With this thesis, I contribute to the climate change adaption options by providing a conceptualization of the economic valuation and of the representation of preferences of decision makers under Knightian uncertainty. A situation is characterized by ``Knightian uncertainty'' if a decision maker knows the potential future states of the world, but not the probabilities at which they turn out. Hence, it is a deeper form of uncertainty than a situation which is characterized by ``risk'' in which probabilities are known.
In the first paper ``Preference Functions for Knightian uncertainty'', several representation functions for decisions under Knightian uncertainty (in the sense of Baumgärtner and Engler, 2018) are proposed. These functions capture the uncertainty of the payoff distribution that a choice option entails over the possible states that might occur by employing established economic and statistical measures for inequality and distribution. The paper defines desirable properties of these functions and shows, which preference function fulfills which properties. One important result is that the preference function that is derived from the Atkinson index captures many desired properties. The preference functions can be used to study questions of efficient allocation under Knightian uncertainty.

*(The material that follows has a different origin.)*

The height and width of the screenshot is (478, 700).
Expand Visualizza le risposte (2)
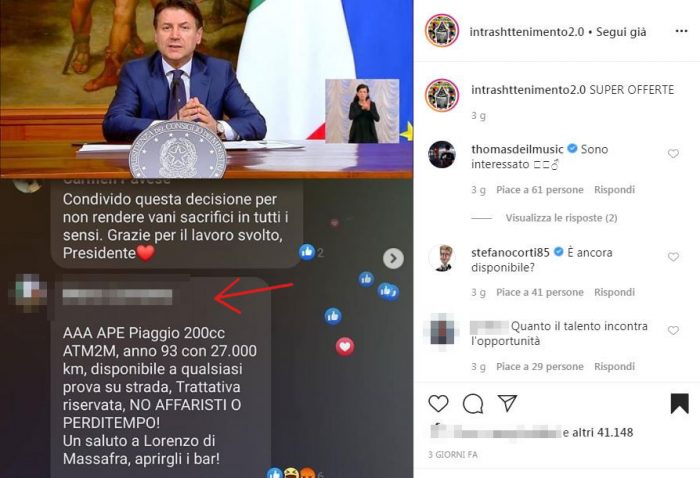561,218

The second paper ``Welfare measurement under Knightian uncertainty'' analyzes concepts for the economic valuation of welfare changes under Knightian uncertainty and illustrates these concepts by deriving analytic solutions for the preference functions developed in ``Preference Functions for Knightian Uncertainty''. The resulting measures are scalar measures for the ex-ante value of an uncertain payoff. They are the Knightian analog to established valuation measures for situations under risk. Hence, the paper shows that well-founded and applicable welfare measurement is possible under Knightian uncertainty. The resulting measures are relevant for cost-benefit analysis of projects like climate change adaption options where benefits are dependent on the solution of a situation that is characterized by Knightian uncertainty.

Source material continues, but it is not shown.